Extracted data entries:
************
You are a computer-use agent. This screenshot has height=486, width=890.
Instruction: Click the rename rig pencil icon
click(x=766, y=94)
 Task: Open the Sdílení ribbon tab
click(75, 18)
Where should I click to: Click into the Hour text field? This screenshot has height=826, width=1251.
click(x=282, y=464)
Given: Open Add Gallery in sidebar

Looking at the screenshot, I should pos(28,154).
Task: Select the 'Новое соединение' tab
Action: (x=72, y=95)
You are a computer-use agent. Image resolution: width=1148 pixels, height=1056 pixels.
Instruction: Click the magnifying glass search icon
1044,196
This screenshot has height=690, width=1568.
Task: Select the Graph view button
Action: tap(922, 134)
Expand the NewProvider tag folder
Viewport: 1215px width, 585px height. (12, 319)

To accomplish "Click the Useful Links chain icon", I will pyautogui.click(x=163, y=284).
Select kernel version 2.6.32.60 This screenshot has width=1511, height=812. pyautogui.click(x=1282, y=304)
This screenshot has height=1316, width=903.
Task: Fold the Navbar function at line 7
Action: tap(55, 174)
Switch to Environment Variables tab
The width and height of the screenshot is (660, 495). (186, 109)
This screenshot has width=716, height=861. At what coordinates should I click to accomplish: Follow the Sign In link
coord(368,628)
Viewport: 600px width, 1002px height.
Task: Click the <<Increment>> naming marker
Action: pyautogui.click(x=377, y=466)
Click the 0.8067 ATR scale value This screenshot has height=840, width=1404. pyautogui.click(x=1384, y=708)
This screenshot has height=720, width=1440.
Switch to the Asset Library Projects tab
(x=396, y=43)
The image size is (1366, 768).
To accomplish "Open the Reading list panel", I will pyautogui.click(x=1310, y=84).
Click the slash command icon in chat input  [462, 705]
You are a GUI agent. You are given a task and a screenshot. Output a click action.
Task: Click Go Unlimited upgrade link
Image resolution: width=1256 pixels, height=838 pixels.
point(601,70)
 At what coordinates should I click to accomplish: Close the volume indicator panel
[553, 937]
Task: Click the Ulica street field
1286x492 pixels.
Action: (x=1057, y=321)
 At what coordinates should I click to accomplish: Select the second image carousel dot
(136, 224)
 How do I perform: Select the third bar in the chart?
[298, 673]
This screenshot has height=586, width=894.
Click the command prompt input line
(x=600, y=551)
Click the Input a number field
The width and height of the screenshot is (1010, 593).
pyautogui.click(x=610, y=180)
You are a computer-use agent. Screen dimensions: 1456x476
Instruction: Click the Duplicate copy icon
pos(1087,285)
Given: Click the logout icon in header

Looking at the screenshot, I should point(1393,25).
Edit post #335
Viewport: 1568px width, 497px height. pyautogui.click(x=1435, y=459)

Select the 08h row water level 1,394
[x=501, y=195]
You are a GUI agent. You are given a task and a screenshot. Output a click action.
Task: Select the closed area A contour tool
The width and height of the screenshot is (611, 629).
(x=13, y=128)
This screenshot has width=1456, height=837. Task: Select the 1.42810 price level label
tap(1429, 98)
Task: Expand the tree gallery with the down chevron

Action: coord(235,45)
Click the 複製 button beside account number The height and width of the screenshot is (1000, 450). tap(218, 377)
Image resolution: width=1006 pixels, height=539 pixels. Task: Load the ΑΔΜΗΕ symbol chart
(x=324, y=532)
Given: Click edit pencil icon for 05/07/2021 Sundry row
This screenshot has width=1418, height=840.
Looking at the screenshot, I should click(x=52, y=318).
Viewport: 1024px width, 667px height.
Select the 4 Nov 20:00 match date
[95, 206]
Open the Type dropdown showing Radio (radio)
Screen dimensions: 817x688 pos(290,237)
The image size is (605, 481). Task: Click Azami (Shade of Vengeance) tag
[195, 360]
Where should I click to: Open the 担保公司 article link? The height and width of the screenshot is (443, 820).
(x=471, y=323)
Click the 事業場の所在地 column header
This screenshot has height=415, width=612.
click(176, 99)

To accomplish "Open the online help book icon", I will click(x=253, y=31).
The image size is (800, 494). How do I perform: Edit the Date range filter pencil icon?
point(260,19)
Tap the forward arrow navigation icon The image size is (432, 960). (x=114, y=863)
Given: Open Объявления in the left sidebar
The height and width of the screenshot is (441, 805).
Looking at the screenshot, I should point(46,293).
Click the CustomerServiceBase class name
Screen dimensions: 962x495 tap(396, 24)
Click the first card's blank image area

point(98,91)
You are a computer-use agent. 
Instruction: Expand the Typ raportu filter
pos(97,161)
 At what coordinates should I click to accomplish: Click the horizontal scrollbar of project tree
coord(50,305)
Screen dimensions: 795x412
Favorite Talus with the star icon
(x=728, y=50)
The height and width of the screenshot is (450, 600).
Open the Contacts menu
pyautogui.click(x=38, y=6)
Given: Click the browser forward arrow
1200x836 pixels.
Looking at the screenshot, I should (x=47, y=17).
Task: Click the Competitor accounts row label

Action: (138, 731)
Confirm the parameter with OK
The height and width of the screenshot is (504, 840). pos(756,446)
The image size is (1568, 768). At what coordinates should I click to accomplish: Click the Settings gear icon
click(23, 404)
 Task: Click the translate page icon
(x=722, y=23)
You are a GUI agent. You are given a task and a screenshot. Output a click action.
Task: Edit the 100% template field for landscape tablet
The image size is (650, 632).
************
• **What you should do**
Each entry, exactly as written, should be set down once more.

• **The completed task**
You are a computer-use agent. This screenshot has height=486, width=890.
Instruction: Click the rename rig pencil icon
click(x=766, y=94)
 Task: Open the Sdílení ribbon tab
click(75, 18)
Where should I click to: Click into the Hour text field? This screenshot has height=826, width=1251.
click(x=282, y=464)
Given: Open Add Gallery in sidebar

Looking at the screenshot, I should pos(28,154).
Task: Select the 'Новое соединение' tab
Action: (x=72, y=95)
You are a computer-use agent. Image resolution: width=1148 pixels, height=1056 pixels.
Instruction: Click the magnifying glass search icon
1044,196
This screenshot has height=690, width=1568.
Task: Select the Graph view button
Action: tap(922, 134)
Expand the NewProvider tag folder
Viewport: 1215px width, 585px height. (12, 319)

To accomplish "Click the Useful Links chain icon", I will pyautogui.click(x=163, y=284).
Select kernel version 2.6.32.60 This screenshot has width=1511, height=812. pyautogui.click(x=1282, y=304)
This screenshot has height=1316, width=903.
Task: Fold the Navbar function at line 7
Action: tap(55, 174)
Switch to Environment Variables tab
The width and height of the screenshot is (660, 495). (186, 109)
This screenshot has width=716, height=861. At what coordinates should I click to accomplish: Follow the Sign In link
coord(368,628)
Viewport: 600px width, 1002px height.
Task: Click the <<Increment>> naming marker
Action: pyautogui.click(x=377, y=466)
Click the 0.8067 ATR scale value This screenshot has height=840, width=1404. pyautogui.click(x=1384, y=708)
This screenshot has height=720, width=1440.
Switch to the Asset Library Projects tab
(x=396, y=43)
The image size is (1366, 768).
To accomplish "Open the Reading list panel", I will pyautogui.click(x=1310, y=84).
Click the slash command icon in chat input  [462, 705]
You are a GUI agent. You are given a task and a screenshot. Output a click action.
Task: Click Go Unlimited upgrade link
Image resolution: width=1256 pixels, height=838 pixels.
point(601,70)
 At what coordinates should I click to accomplish: Close the volume indicator panel
[553, 937]
Task: Click the Ulica street field
1286x492 pixels.
Action: (x=1057, y=321)
 At what coordinates should I click to accomplish: Select the second image carousel dot
(136, 224)
 How do I perform: Select the third bar in the chart?
[298, 673]
This screenshot has height=586, width=894.
Click the command prompt input line
(x=600, y=551)
Click the Input a number field
The width and height of the screenshot is (1010, 593).
pyautogui.click(x=610, y=180)
You are a computer-use agent. Screen dimensions: 1456x476
Instruction: Click the Duplicate copy icon
pos(1087,285)
Given: Click the logout icon in header

Looking at the screenshot, I should point(1393,25).
Edit post #335
Viewport: 1568px width, 497px height. pyautogui.click(x=1435, y=459)

Select the 08h row water level 1,394
[x=501, y=195]
You are a GUI agent. You are given a task and a screenshot. Output a click action.
Task: Select the closed area A contour tool
The width and height of the screenshot is (611, 629).
(x=13, y=128)
This screenshot has width=1456, height=837. Task: Select the 1.42810 price level label
tap(1429, 98)
Task: Expand the tree gallery with the down chevron

Action: coord(235,45)
Click the 複製 button beside account number The height and width of the screenshot is (1000, 450). tap(218, 377)
Image resolution: width=1006 pixels, height=539 pixels. Task: Load the ΑΔΜΗΕ symbol chart
(x=324, y=532)
Given: Click edit pencil icon for 05/07/2021 Sundry row
This screenshot has width=1418, height=840.
Looking at the screenshot, I should click(x=52, y=318).
Viewport: 1024px width, 667px height.
Select the 4 Nov 20:00 match date
[95, 206]
Open the Type dropdown showing Radio (radio)
Screen dimensions: 817x688 pos(290,237)
The image size is (605, 481). Task: Click Azami (Shade of Vengeance) tag
[195, 360]
Where should I click to: Open the 担保公司 article link? The height and width of the screenshot is (443, 820).
(x=471, y=323)
Click the 事業場の所在地 column header
This screenshot has height=415, width=612.
click(176, 99)

To accomplish "Open the online help book icon", I will click(x=253, y=31).
The image size is (800, 494). How do I perform: Edit the Date range filter pencil icon?
point(260,19)
Tap the forward arrow navigation icon The image size is (432, 960). (x=114, y=863)
Given: Open Объявления in the left sidebar
The height and width of the screenshot is (441, 805).
Looking at the screenshot, I should point(46,293).
Click the CustomerServiceBase class name
Screen dimensions: 962x495 tap(396, 24)
Click the first card's blank image area

point(98,91)
You are a computer-use agent. 
Instruction: Expand the Typ raportu filter
pos(97,161)
 At what coordinates should I click to accomplish: Click the horizontal scrollbar of project tree
coord(50,305)
Screen dimensions: 795x412
Favorite Talus with the star icon
(x=728, y=50)
The height and width of the screenshot is (450, 600).
Open the Contacts menu
pyautogui.click(x=38, y=6)
Given: Click the browser forward arrow
1200x836 pixels.
Looking at the screenshot, I should (x=47, y=17).
Task: Click the Competitor accounts row label

Action: (138, 731)
Confirm the parameter with OK
The height and width of the screenshot is (504, 840). pos(756,446)
The image size is (1568, 768). At what coordinates should I click to accomplish: Click the Settings gear icon
click(23, 404)
 Task: Click the translate page icon
(x=722, y=23)
You are a GUI agent. You are given a task and a screenshot. Output a click action.
Task: Edit the 100% template field for landscape tablet
The image size is (650, 632).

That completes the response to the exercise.